Face à la prolifération de cosmétiques chimiques souvent inadaptés aux peaux africaines, une jeune entrepreneure congolaise fait le pari du naturel. À travers EDEN Cosmétique, Balbouth Loussakou Angely Gred développe une gamme de produits biologiques inspirés des richesses végétales et destinés à protéger la peau et l’intimité des femmes.
Dans un marché dominé par des produits importés, parfois agressifs pour la peau, une nouvelle voix tente de se faire entendre. Celle de Balbouth Loussakou Angely Gred, une jeune entrepreneure congolaise qui a choisi de miser sur les vertus de la nature pour proposer une alternative plus saine aux consommatrices.
À travers sa marque EDEN Cosmétique, lancée officiellement en octobre 2025, la fondatrice développe une gamme de produits biologiques conçus à partir d’ingrédients naturels soigneusement sélectionnés. << Beaucoup de femmes souffrent aujourd’hui de problèmes cutanés et intimes, causés par des cosmétiques chimiques, souvent inadaptés au climat africain >>, explique-t-elle.
Savons artisanaux à base de moringa et d’écorce de neem, gels douche gommants associant miel, savon noir et neem : la marque puise largement dans les ressources naturelles reconnues pour leurs propriétés thérapeutiques. La gamme de soins corporels comprend également des laits corporels formulés à partir d’hibiscus, de bave d’escargot et de gel d’aloe vera. À cela s’ajoutent des baumes nourrissants au beurre de mangue et de karité, réputés pour leurs vertus hydratantes et réparatrices.
Parmi les produits phares de la marque figurent les serviettes hygiéniques et protège-slips enrichis en anions. Conçus pour respecter l’équilibre naturel de la flore féminine, ces produits rencontrent un intérêt croissant auprès des consommatrices.
Au-delà des soins du corps, EDEN Cosmétique élargit également son champ d’action à l’entretien écologique de la maison. L’entreprise propose ainsi des produits ménagers respectueux de l’environnement, notamment des nettoyants pour sols et toilettes, du liquide vaisselle, de la lessive et des produits multi-usages.
Derrière cette initiative se trouve un parcours de formation. Pendant trois ans, la jeune entrepreneure s’est spécialisée en Turquie dans le domaine de la cosmétique biologique. De retour au Congo, elle décide de mettre ses connaissances en pratique en lançant sa propre marque, financée entièrement sur fonds personnels. << Nous n’avons reçu aucune aide extérieure. Tout a été réalisé avec nos propres moyens. La production reste artisanale et évolue progressivement au rythme des ventes et du réinvestissement >>, confie-t-elle.

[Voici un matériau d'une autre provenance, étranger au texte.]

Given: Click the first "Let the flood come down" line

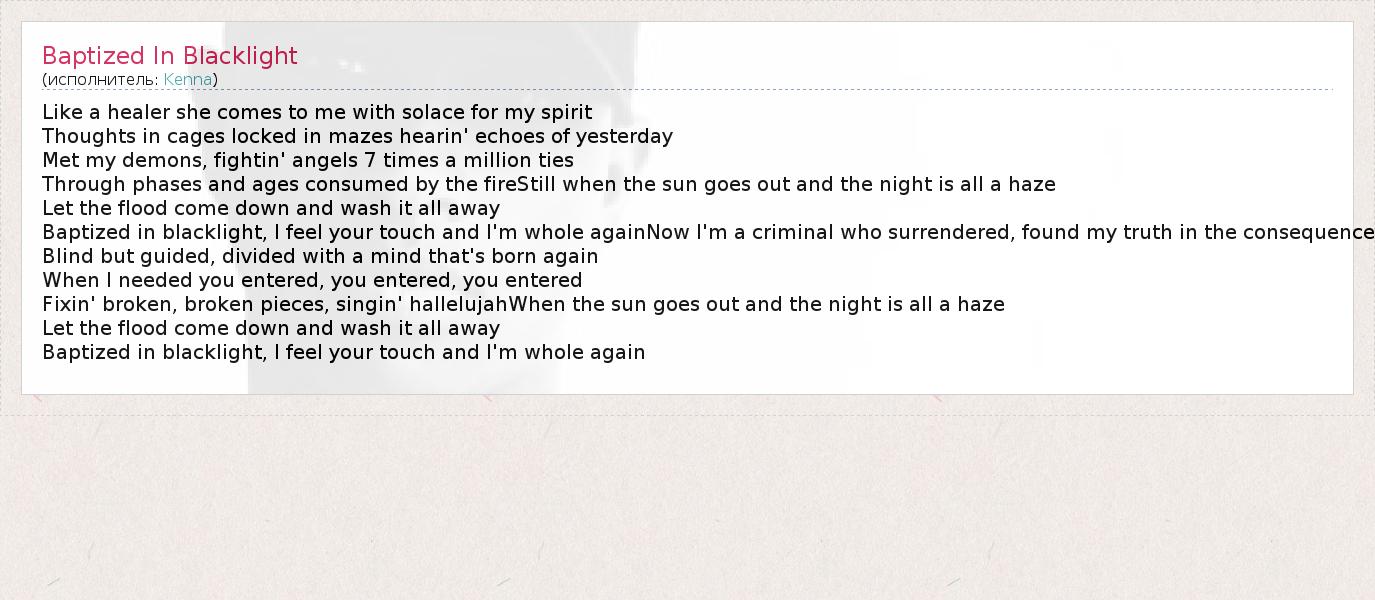Looking at the screenshot, I should point(271,208).
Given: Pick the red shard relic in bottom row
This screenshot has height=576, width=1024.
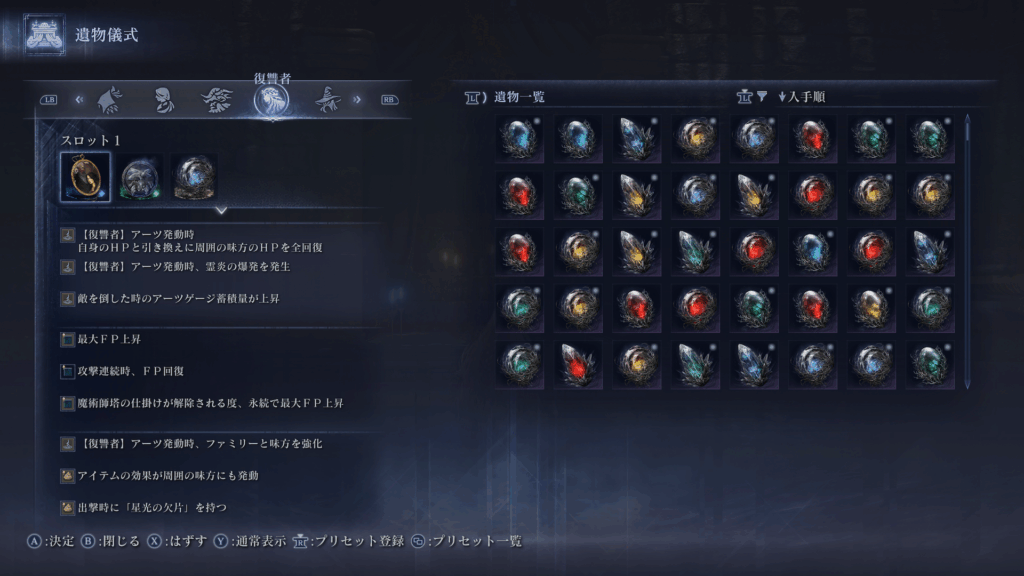Looking at the screenshot, I should tap(578, 364).
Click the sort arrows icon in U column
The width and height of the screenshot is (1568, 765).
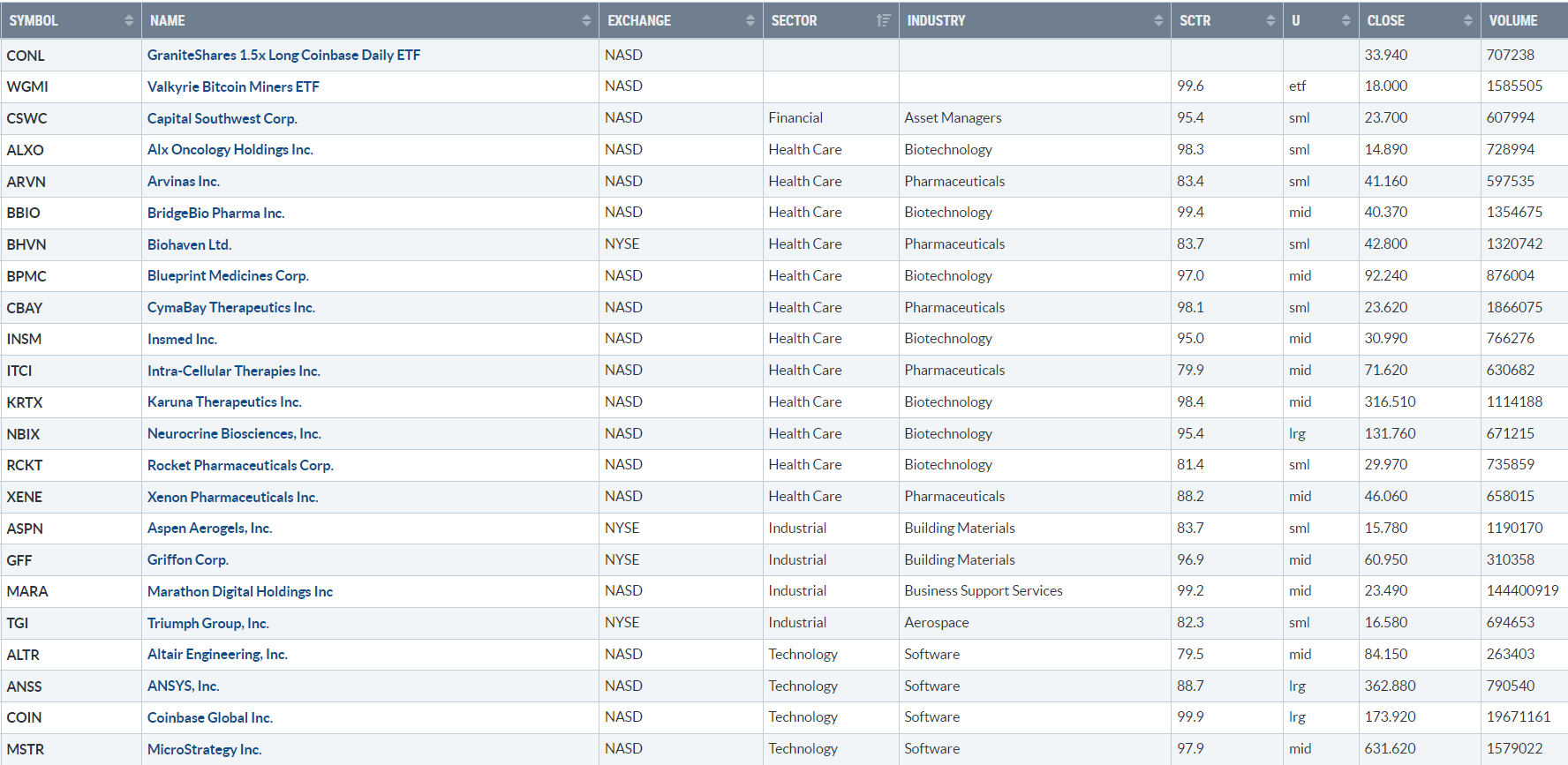[1346, 20]
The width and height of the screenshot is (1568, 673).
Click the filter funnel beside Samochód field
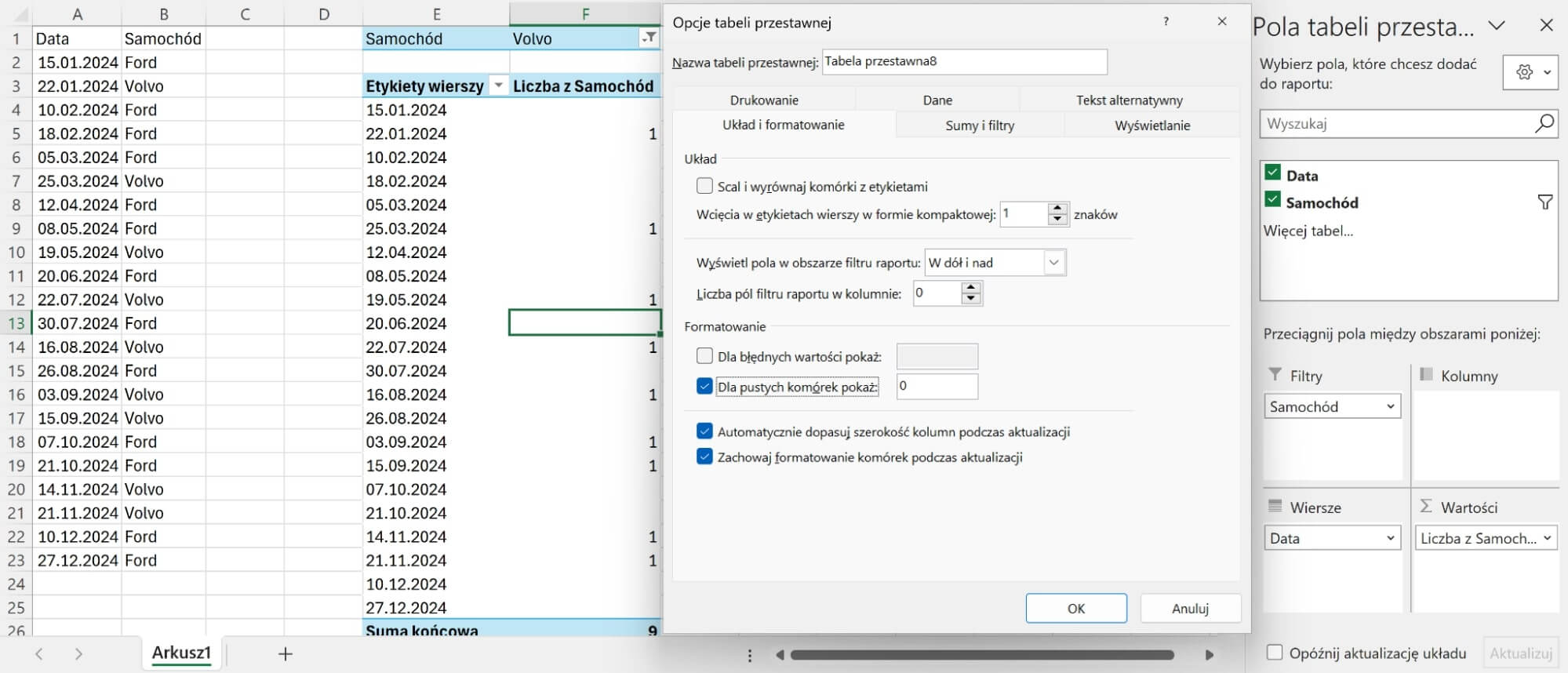click(x=1544, y=202)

.. . Le défi du <<Made in Congo>>
. …. Dans un contexte où les produits importés dominent largement les étals, EDEN Cosmétique tente progressivement de se faire une place. La clientèle, majoritairement congolaise, s’est d’abord constituée grâce au bouche-à-oreille avant de s’élargir à certains marchés et boutiques locales. La fondatrice porte également une ambition plus large : contribuer au développement d’une production locale dans le domaine de la cosmétique.
Elle souhaite notamment normaliser ses produits afin de garantir des formulations testées et certifiées. Selon elle, la production locale, notamment des serviettes hygiéniques, pourrait non seulement améliorer l’accès à ces produits essentiels, mais aussi favoriser la création d’emplois.
Enfin, derrière EDEN Cosmétique, se dessine ainsi bien plus qu’une entreprise. L’initiative incarne la volonté d’une jeune Congolaise de promouvoir une beauté plus naturelle, tout en valorisant les ressources locales et l’économie nationale.